- _Directions for this task_:
Copy every line that contains the string "Select" from the entries below.

Supplied information section start

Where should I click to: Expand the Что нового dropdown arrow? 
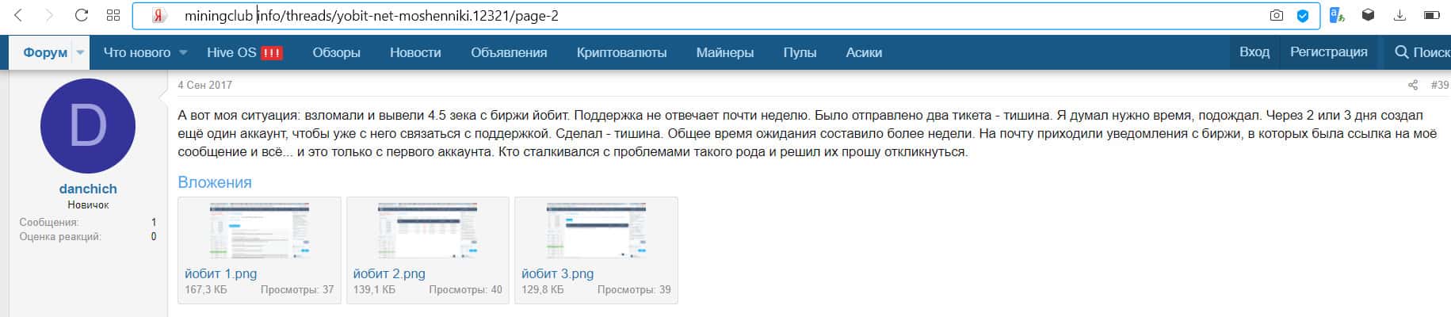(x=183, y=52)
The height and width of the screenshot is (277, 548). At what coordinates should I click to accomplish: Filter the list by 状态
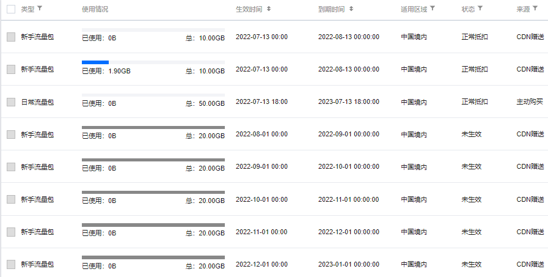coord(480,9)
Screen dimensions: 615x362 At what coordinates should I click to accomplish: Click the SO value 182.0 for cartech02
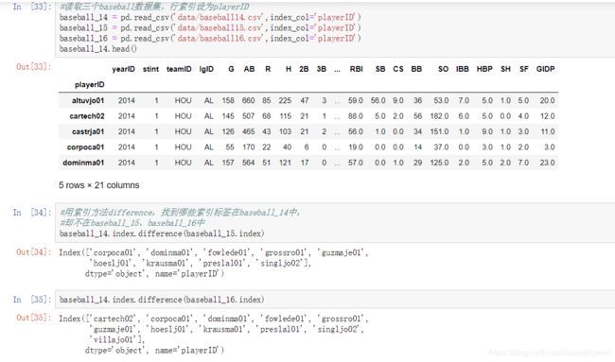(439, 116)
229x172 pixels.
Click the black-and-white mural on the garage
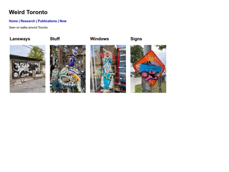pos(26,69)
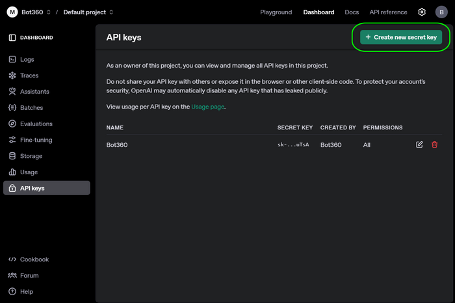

Supplied information section end
Supplied information section start

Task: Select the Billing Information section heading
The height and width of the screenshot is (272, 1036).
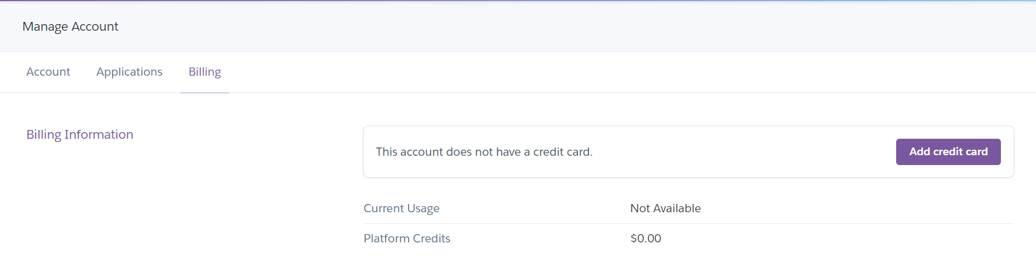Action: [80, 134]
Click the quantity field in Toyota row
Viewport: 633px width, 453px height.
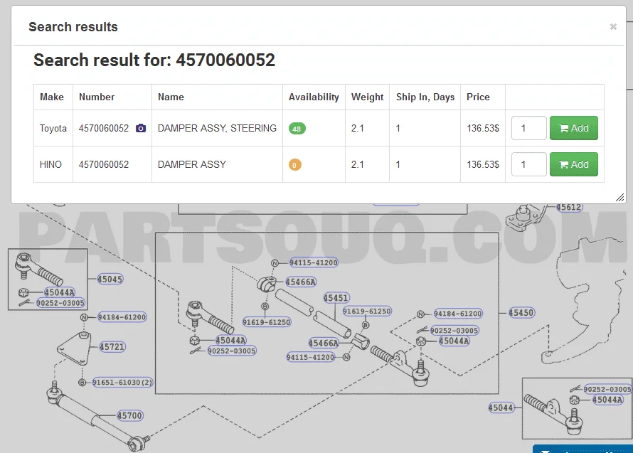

Supplied information section end
Supplied information section start

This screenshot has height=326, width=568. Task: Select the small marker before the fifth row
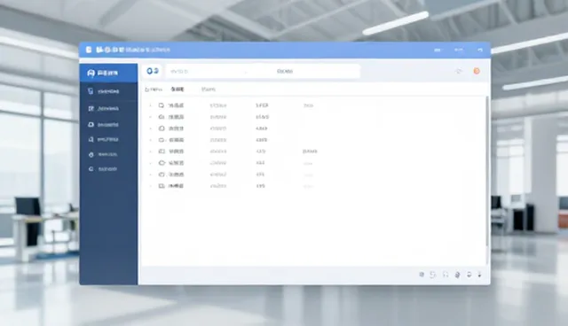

Supplied information section end

- _Output for this task_:
Task: Select the Billing Information section heading
This screenshot has height=326, width=568. Task: Select the small marker before the fifth row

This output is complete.